Regional distribution of selective neuronal loss and microglial activation across the MCA territory after transient focal ischemia: quantitative versus semiquantitative systematic immunohistochemical assessment

Julius V Emmrich 1,2,6, Sohail Ejaz 1,6, Jonas J Neher 3,7, David J Williamson 1,4, Jean-Claude Baron 1,5,*
PMCID: PMC4294404  PMID: 25352044

Abstract

Histopathologic assessment in transient middle cerebral artery occlusion (MCAo) rodent models generally lacks comprehensiveness and exposes to interobserver bias. Here we compared a novel quantitative assessment of regional infarction, selective neuronal loss (SNL) and microglial activation (MA) across the MCA territory to a previously published semiquantitative visual protocol. NeuN and OX42 immunohistochemistry was applied after either 15 or 45 minutes distal MCAo to maximize SNL and infarction, respectively. Survival times varied from 28 to 60 days to cover potential biases such as delayed tissue shrinkage. Damage was assessed using a template of 44 cytoarchitectonic regions of interest (ROIs) mapped onto a subset of digitized coronal sections spanning the MCA territory. For each ROI were obtained a semiquantitative visually determined index of histopathologic changes (method 1), and lpsilateral/contralesional ratios of remaining neurons and activated microglia cell counts (method 2). There was excellent agreement between the two methods for 28-day survival for both MCAo durations, whereas method 2 more sensitively detected subtle SNL and MA at 45 days and 60 days after 15-minute MCAo. Thus the visual method is accurate for usual degrees of ischemic damage, but absolute cell quantification is superior to detect subtle changes and should therefore be preferred in brief MCAo models, although requires optimal staining quality.

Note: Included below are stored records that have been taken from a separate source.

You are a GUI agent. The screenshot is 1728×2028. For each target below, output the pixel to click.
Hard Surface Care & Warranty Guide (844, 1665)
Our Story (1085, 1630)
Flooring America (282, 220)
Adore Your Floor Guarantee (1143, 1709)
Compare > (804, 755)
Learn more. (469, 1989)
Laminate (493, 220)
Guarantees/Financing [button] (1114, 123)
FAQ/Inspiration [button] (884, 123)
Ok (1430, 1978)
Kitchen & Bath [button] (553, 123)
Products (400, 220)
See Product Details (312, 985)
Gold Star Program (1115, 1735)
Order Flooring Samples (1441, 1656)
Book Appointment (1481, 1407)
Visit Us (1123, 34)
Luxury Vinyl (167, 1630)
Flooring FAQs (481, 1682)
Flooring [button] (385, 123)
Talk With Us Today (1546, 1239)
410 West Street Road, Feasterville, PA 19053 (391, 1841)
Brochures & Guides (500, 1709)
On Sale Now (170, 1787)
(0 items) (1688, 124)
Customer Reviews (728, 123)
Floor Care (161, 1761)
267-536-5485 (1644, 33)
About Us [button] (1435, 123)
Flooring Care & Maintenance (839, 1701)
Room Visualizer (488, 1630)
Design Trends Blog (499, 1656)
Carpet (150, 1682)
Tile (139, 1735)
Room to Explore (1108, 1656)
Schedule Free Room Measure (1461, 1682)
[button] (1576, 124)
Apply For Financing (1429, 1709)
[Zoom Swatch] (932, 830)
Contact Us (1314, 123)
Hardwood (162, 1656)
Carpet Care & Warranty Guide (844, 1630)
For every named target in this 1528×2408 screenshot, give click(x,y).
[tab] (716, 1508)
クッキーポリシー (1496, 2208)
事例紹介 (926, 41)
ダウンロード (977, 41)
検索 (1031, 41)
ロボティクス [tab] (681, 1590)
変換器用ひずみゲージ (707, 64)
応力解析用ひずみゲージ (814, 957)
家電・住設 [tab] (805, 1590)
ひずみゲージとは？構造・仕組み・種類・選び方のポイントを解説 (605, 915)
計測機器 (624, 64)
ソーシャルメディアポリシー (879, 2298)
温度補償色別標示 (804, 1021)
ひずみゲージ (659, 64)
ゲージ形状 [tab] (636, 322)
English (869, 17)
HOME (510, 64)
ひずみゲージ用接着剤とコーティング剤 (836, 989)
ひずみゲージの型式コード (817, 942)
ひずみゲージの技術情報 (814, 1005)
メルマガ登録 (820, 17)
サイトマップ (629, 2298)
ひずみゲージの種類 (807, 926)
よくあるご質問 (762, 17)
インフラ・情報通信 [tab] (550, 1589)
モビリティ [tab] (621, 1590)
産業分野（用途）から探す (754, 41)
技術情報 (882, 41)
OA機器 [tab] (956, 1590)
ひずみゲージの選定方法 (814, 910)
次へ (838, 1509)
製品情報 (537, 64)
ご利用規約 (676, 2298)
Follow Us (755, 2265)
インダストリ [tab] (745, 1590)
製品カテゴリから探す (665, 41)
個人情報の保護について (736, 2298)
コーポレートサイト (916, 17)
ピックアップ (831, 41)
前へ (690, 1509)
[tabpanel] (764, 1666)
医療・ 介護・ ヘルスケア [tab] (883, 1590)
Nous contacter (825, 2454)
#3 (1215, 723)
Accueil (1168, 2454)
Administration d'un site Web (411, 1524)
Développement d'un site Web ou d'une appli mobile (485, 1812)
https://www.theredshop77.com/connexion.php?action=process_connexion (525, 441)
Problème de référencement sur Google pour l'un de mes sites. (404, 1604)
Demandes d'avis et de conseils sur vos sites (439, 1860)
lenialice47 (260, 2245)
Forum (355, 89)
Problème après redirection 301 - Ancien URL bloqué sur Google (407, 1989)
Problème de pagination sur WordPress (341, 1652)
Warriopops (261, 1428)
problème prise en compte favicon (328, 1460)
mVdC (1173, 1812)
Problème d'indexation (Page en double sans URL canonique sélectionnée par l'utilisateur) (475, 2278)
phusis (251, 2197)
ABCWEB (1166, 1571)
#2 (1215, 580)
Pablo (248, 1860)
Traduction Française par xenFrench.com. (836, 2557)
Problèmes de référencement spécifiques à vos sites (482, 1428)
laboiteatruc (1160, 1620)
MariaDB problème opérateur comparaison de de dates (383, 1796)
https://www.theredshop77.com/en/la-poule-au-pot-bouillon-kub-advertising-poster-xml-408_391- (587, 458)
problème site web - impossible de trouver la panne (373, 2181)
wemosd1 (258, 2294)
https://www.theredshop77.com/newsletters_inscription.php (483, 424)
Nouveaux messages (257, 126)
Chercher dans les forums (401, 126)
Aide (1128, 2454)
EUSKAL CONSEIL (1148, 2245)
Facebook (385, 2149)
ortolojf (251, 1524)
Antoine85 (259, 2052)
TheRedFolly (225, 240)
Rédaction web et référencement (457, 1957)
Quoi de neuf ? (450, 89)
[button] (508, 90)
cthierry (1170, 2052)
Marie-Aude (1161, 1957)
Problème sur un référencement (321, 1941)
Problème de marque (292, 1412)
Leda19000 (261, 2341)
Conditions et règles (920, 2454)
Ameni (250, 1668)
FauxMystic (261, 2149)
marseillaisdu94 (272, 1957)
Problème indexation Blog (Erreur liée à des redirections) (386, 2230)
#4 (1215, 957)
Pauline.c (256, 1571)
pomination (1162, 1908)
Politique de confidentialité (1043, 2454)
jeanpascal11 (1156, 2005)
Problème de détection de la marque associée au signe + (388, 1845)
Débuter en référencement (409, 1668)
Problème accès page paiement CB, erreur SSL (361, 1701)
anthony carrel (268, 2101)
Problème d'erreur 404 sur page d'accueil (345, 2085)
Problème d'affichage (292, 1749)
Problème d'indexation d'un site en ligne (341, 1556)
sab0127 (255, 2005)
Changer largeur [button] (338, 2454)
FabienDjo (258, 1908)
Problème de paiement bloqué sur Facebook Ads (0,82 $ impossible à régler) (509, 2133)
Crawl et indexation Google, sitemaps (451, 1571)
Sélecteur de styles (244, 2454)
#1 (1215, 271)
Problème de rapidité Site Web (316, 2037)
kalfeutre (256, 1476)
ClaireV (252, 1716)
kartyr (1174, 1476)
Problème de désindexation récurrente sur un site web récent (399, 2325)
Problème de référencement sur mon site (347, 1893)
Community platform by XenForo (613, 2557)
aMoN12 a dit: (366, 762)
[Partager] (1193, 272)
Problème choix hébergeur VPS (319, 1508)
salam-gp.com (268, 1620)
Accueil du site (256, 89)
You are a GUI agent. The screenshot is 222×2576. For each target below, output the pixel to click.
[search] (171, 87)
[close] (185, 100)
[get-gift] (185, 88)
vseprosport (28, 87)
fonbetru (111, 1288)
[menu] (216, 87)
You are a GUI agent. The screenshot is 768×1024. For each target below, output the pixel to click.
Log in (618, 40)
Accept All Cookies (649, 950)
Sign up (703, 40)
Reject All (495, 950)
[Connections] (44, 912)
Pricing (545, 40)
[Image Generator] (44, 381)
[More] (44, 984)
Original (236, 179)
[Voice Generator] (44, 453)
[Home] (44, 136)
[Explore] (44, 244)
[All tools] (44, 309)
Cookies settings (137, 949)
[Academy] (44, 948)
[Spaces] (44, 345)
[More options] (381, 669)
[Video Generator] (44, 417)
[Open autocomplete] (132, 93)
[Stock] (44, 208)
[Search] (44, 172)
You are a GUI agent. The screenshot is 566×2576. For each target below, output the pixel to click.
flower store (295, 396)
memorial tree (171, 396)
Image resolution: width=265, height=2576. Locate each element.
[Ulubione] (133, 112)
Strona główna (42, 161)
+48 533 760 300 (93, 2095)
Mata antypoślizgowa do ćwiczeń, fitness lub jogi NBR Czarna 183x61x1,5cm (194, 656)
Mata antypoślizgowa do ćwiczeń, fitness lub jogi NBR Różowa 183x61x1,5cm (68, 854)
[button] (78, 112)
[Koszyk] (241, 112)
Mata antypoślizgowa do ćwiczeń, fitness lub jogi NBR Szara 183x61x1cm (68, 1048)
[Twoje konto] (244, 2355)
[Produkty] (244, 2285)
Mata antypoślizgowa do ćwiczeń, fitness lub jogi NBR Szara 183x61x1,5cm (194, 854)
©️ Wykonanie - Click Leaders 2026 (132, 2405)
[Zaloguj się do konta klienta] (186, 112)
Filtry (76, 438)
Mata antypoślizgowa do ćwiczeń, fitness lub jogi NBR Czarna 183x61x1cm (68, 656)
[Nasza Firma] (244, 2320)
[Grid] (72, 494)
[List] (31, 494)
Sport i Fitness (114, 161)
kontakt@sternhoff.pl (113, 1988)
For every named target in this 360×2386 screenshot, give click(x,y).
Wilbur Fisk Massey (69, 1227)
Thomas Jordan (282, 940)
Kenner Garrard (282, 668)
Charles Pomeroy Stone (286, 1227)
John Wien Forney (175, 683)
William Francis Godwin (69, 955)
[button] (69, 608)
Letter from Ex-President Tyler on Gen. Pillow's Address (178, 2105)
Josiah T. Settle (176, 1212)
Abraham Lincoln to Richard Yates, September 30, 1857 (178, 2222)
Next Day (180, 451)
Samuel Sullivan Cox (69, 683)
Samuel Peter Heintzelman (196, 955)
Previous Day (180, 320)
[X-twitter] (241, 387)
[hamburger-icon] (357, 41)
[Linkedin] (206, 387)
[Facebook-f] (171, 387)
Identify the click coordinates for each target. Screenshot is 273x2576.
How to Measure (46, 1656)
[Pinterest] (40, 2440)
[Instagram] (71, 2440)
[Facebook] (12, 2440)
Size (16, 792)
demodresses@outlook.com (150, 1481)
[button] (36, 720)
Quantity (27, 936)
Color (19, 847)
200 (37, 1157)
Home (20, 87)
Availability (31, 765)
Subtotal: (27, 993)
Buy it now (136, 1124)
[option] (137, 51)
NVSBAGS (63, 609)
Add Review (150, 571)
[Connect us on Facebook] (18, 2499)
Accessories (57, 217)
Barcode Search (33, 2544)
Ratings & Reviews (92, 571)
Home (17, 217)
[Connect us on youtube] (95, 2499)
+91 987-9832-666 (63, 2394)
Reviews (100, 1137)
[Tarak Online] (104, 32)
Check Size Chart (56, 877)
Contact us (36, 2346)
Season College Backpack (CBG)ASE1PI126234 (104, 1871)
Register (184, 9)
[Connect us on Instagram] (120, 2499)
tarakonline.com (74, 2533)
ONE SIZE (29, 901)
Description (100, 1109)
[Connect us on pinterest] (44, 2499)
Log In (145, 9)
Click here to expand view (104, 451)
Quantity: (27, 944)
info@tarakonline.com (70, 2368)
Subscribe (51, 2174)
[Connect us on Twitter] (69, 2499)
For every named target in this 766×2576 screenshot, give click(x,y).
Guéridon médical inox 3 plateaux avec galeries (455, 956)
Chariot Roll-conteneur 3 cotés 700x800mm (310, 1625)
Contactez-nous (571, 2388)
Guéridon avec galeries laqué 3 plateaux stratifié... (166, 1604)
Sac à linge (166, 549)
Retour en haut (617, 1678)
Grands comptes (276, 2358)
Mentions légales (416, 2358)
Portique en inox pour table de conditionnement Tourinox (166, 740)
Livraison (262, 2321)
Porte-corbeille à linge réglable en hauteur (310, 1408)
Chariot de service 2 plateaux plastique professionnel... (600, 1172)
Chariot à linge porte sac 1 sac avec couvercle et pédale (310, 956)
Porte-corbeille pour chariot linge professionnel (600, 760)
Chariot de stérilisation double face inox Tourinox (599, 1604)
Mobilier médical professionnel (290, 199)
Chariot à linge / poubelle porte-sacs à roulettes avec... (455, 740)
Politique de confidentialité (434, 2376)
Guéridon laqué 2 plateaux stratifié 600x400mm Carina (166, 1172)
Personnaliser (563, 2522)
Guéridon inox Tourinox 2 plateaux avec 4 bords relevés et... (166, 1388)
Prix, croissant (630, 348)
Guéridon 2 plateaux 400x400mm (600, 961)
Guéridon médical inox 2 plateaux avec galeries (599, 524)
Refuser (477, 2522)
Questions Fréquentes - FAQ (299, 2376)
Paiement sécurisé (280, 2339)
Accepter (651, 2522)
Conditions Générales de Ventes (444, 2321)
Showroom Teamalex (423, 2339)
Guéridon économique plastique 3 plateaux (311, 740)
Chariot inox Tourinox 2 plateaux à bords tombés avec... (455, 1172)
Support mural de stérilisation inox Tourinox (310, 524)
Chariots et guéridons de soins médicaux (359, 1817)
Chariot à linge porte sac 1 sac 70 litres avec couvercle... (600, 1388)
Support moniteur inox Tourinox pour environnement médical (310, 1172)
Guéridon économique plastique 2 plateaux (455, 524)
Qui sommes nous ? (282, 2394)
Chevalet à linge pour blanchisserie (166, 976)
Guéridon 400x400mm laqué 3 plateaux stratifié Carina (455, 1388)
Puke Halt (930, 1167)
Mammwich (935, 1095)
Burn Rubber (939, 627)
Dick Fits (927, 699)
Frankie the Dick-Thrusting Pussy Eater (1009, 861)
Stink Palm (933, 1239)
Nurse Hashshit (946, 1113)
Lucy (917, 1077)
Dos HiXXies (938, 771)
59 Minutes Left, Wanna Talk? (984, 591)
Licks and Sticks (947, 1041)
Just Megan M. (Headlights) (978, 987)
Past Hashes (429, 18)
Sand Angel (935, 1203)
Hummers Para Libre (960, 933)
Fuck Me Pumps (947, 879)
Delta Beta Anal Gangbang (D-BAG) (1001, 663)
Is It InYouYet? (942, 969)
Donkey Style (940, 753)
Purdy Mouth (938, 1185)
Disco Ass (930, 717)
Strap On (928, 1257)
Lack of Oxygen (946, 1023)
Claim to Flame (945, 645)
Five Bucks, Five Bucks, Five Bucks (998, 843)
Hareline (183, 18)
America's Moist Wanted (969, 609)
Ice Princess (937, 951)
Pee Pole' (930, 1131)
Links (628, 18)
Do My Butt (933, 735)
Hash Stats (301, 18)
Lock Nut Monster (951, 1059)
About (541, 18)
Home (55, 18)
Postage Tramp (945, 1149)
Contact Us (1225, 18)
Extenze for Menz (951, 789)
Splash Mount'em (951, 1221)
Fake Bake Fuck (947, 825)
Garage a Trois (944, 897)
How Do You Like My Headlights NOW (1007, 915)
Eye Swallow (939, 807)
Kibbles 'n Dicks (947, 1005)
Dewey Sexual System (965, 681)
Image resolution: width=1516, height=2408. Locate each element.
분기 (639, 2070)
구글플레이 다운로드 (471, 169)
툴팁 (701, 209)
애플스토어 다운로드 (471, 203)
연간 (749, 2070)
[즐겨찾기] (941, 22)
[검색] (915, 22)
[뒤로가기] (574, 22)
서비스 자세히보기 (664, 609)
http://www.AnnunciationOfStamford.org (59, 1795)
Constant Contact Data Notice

Keywords: brain ischemia, immunohistochemistry, inflammation, selective neuronal death

Introduction

Within the acutely ischemic brain, there are two major regions of injury: the ischemic core, where severe hypoperfusion rapidly causes irreversible membrane damage, cell death, and progression toward tissue infarction (pan-necrosis), and the comparatively less hypoperfused ischemic penumbra, where cells are equally nonfunctional but are still viable and that will escape infarction if perfusion is reestablished early enough.1, 2 Although rescuing the penumbra is the main determinant of neurological recovery, studies in humans and various animal species have shown that the salvaged penumbra may be affected by selective neuronal loss (SNL). Importantly, SNL, which refers to the death of single or patches of neurons with preserved tissue integrity, is consistently associated with microglial activation (MA) in the first few weeks after injury.3 As both these processes might impede functional recovery after reperfusion, they are considered potential new therapeutic targets in postacute ischemic stroke (see Baron4 for review). It is therefore important in animal models of transient focal cerebral ischemia mimicking early recanalization in the clinical setting to be able to reliably assess the regional distribution and intensity of the full spectrum of tissue damage, from pan-necrosis to subtle SNL and MA.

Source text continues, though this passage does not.